Zrywając z mieszczańskim życiem, Edmond stacza się na dno. Skopany przez szulerów, wyląduje na śmietniku, trafia do burdelu, kupuje w lombardzie nóż, który oczywiście zostanie użyty, w końcu ląduje w więzieniu. I tu w jednej celi z psychopatycznym zbirem (Mariusz Jakus) dozna olśnienia, poczuje radość z obcowania z kumplem, otuli go kołderką i zachwyci się: "Ale dzień!".

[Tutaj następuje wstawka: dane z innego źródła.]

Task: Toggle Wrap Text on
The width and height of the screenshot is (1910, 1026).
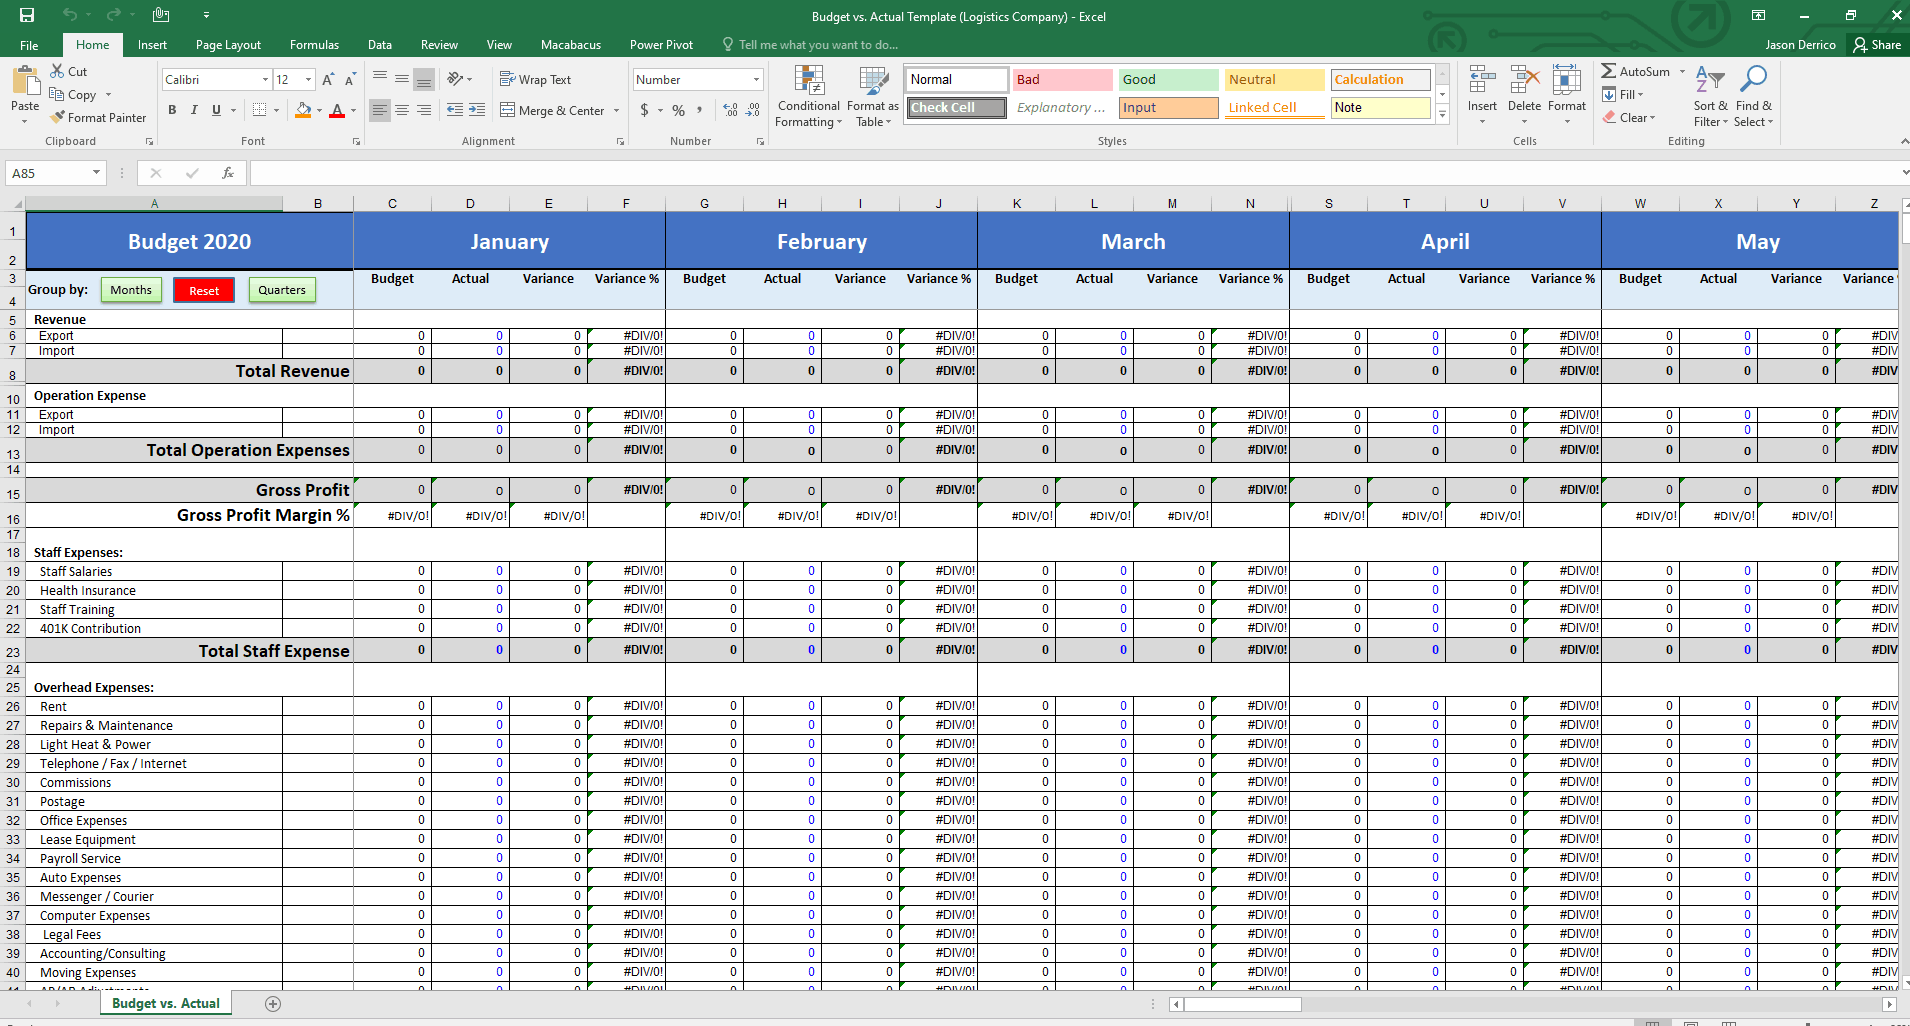Action: click(x=535, y=80)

A zaczęło się intrygująco - mężczyzna odbija się w lustrze i za chwilę jego wizerunek odchodzi. Niestety, potem cala historia w relacji Brzozy staje się coraz bardziej pusta w środku. Nawet trup nie ożywi akcji - bohater zabije kelnerkę (Katarzyna Cynke), z którą wcześniej poszedł do łóżka, wciąż zmieniające się miejsca, ale filmowe sytuacje wymagające szybkiego montażu zupełnie się rozsypują. Z całego przedstawienia w pamięci zostają kolejne minuty w ciemności wypełnione muzycznym łomotem autorstwa Jacka Grudnia oraz dźwięk przesuwanych ścian zaznaczających kolejną przestrzeń. Szkoda talentu Ireneusza Czopa (Edmond) i plejady świetnych aktorów pojawiających się w tym spektaklu tylko po to, by "coś" się działo.
To nie jest wart uwagi finał sezonu renomowanej sceny.